==== Source data ====

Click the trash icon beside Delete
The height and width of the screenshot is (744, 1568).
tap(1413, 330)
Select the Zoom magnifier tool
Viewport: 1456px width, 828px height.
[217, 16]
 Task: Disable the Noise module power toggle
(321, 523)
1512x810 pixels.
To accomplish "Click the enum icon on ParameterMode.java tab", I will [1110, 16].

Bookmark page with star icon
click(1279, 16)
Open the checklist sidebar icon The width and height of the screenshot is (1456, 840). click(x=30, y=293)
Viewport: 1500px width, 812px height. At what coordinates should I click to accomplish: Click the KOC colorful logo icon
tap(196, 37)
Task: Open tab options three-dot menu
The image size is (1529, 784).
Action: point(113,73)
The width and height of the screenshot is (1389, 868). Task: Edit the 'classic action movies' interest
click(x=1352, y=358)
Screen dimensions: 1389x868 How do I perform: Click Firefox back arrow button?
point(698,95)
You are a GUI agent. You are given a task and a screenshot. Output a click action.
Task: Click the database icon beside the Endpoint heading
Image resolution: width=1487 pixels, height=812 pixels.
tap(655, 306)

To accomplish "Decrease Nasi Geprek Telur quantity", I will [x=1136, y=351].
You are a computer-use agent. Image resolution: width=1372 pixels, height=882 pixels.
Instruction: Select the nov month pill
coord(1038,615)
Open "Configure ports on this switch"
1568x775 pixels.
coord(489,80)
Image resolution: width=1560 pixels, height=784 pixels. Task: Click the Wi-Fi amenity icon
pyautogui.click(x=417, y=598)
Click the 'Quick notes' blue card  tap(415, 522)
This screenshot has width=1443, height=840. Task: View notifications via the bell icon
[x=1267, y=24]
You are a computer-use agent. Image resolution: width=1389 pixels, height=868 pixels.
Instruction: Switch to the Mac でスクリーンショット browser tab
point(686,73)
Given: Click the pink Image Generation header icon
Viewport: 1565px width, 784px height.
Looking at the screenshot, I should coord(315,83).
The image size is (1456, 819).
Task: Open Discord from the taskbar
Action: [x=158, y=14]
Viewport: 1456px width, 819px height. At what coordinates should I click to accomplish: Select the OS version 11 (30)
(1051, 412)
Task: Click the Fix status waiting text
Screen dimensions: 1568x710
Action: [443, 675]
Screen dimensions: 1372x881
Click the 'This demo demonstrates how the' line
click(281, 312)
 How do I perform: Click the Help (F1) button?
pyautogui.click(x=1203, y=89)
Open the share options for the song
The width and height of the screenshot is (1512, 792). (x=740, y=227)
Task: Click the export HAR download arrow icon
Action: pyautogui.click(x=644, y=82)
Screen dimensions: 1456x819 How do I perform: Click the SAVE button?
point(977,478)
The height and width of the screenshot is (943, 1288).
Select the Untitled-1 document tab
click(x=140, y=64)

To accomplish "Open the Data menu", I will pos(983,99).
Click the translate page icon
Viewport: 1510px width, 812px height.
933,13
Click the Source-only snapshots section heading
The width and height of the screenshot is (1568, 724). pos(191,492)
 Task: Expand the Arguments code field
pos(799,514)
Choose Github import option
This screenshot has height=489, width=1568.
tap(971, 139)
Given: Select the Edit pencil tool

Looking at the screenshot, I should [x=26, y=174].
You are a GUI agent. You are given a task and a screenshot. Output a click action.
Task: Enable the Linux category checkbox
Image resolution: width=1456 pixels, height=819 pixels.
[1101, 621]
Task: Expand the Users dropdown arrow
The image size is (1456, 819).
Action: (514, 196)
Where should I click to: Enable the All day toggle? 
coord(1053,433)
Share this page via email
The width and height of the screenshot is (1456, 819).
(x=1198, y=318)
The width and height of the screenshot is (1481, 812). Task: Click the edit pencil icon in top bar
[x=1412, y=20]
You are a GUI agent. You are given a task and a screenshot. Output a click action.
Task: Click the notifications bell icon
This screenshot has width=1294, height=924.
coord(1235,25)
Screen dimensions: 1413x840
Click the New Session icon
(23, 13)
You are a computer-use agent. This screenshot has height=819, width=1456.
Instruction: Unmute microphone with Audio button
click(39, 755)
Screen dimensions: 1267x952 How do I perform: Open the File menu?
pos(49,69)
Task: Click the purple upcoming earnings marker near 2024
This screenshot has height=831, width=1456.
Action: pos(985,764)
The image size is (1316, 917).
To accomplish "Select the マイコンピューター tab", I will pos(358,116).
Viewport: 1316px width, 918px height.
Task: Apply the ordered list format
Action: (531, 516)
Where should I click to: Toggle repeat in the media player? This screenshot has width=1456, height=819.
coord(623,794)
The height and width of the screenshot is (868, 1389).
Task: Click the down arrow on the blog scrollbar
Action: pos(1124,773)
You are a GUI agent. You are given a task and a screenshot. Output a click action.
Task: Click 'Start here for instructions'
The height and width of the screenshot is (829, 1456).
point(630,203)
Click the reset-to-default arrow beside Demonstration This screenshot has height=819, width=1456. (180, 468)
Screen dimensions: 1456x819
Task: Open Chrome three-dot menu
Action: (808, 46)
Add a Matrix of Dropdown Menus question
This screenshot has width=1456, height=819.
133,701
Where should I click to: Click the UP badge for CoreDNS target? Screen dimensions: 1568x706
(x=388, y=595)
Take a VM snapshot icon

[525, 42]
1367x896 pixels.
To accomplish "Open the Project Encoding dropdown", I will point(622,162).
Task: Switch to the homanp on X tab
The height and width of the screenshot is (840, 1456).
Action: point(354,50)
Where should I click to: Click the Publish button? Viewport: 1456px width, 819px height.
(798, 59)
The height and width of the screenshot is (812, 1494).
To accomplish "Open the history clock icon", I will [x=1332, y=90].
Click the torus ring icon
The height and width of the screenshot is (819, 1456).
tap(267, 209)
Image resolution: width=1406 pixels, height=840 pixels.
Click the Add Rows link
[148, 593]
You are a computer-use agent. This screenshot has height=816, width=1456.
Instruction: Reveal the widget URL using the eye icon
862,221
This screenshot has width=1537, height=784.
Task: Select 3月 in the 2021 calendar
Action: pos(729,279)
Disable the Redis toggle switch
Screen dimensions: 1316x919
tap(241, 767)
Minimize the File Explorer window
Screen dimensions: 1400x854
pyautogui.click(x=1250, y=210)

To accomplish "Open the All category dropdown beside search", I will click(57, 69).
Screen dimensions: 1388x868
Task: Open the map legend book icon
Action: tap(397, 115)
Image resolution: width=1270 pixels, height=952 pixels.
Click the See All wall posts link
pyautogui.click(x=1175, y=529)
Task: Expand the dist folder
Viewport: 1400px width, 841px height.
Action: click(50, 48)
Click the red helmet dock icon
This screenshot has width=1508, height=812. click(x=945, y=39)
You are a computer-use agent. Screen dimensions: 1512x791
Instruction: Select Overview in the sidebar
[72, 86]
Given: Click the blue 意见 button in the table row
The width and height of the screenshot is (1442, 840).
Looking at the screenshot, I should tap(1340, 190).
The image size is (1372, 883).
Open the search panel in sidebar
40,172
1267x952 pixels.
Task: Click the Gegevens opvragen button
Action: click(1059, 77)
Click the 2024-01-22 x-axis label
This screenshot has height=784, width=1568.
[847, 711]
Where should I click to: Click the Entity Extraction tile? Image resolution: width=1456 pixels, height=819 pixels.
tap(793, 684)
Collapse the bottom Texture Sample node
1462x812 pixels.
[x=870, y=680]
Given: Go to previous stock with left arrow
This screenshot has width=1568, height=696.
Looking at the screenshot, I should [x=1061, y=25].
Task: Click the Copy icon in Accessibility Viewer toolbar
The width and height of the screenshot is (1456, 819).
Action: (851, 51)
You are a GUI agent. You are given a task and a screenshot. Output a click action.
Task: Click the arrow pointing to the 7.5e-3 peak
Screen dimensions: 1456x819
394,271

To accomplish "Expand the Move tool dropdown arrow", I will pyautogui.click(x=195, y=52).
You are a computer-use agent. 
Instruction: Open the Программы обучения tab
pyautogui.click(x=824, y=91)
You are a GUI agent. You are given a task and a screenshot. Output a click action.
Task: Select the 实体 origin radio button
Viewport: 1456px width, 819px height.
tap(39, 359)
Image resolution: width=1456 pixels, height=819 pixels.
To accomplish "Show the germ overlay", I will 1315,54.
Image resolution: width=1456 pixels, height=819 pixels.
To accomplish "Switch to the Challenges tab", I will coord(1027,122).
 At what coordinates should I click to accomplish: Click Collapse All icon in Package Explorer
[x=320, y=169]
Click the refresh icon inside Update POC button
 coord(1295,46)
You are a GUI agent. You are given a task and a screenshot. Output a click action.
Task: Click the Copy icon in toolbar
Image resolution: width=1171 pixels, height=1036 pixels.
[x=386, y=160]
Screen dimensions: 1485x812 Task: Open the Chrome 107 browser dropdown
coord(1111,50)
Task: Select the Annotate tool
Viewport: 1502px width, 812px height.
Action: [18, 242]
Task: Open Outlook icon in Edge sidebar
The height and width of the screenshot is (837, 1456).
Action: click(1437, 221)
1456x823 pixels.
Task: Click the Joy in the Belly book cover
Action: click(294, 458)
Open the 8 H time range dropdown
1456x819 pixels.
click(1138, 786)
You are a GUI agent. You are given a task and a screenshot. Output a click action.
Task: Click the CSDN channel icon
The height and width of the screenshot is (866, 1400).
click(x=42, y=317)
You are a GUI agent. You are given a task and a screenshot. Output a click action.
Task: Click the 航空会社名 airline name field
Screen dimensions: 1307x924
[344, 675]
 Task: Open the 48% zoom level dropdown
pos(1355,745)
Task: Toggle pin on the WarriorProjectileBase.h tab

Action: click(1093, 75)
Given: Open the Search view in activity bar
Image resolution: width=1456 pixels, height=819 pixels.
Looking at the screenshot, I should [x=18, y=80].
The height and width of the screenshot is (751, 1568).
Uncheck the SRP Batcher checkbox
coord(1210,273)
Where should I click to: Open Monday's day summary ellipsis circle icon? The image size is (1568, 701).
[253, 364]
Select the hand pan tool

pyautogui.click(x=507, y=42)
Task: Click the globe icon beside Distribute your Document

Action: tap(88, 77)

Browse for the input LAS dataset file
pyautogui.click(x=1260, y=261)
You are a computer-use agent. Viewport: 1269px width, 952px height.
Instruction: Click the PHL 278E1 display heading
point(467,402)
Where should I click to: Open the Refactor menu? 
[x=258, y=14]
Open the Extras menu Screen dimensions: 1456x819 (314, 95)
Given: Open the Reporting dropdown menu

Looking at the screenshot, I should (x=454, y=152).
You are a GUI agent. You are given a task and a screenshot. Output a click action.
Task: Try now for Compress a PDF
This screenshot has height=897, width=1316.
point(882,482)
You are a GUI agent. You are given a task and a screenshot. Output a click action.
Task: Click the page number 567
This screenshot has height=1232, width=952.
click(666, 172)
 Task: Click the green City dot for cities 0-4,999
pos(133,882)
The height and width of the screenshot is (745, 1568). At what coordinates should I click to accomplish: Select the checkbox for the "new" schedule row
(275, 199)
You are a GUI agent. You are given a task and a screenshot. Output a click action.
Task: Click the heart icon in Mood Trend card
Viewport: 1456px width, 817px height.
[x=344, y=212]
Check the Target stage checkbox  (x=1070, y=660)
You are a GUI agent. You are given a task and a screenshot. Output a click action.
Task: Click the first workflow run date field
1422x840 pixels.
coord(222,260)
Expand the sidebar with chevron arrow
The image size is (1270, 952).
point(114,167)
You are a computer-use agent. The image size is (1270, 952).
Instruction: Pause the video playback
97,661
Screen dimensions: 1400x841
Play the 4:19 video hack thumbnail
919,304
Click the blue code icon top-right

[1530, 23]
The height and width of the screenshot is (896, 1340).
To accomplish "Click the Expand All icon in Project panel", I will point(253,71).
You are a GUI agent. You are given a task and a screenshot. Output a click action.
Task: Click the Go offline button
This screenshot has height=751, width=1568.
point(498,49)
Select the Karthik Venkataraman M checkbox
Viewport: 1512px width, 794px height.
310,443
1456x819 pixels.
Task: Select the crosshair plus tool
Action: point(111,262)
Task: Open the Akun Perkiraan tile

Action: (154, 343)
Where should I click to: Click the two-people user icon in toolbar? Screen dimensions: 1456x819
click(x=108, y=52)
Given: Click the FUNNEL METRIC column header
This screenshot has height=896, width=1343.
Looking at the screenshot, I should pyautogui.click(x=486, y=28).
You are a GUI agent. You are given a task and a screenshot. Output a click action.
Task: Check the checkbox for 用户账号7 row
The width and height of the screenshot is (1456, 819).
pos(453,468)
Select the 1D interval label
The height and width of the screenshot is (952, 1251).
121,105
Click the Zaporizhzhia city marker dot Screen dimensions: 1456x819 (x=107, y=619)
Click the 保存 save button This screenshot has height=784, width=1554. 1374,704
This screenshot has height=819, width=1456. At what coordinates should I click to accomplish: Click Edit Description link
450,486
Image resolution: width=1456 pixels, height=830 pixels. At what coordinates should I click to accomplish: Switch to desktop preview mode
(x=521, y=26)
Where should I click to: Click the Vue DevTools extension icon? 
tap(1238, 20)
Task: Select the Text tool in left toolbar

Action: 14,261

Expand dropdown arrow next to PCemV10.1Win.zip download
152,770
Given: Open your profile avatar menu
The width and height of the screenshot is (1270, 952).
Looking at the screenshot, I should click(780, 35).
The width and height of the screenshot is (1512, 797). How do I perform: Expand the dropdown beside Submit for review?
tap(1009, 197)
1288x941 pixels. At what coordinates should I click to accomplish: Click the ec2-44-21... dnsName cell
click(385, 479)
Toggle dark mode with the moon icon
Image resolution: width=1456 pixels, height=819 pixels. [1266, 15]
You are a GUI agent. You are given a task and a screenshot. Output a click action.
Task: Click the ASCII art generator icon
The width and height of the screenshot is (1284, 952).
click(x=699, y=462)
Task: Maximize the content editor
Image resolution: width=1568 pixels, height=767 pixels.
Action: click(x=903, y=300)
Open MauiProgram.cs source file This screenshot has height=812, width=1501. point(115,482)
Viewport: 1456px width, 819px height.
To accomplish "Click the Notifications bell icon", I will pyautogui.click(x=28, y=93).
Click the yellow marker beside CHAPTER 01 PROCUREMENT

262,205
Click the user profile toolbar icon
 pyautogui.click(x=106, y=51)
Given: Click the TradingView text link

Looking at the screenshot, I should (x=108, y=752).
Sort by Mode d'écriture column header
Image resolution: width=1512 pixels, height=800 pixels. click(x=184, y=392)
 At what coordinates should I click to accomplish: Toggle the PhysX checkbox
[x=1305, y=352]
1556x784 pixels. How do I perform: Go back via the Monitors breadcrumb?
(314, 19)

====

> _Exercise_:
Scan the listing above, and wherever a line holds the word "card", copy it.

> _Solution_:
Click the 'Quick notes' blue card  tap(415, 522)
Task: Click the heart icon in Mood Trend card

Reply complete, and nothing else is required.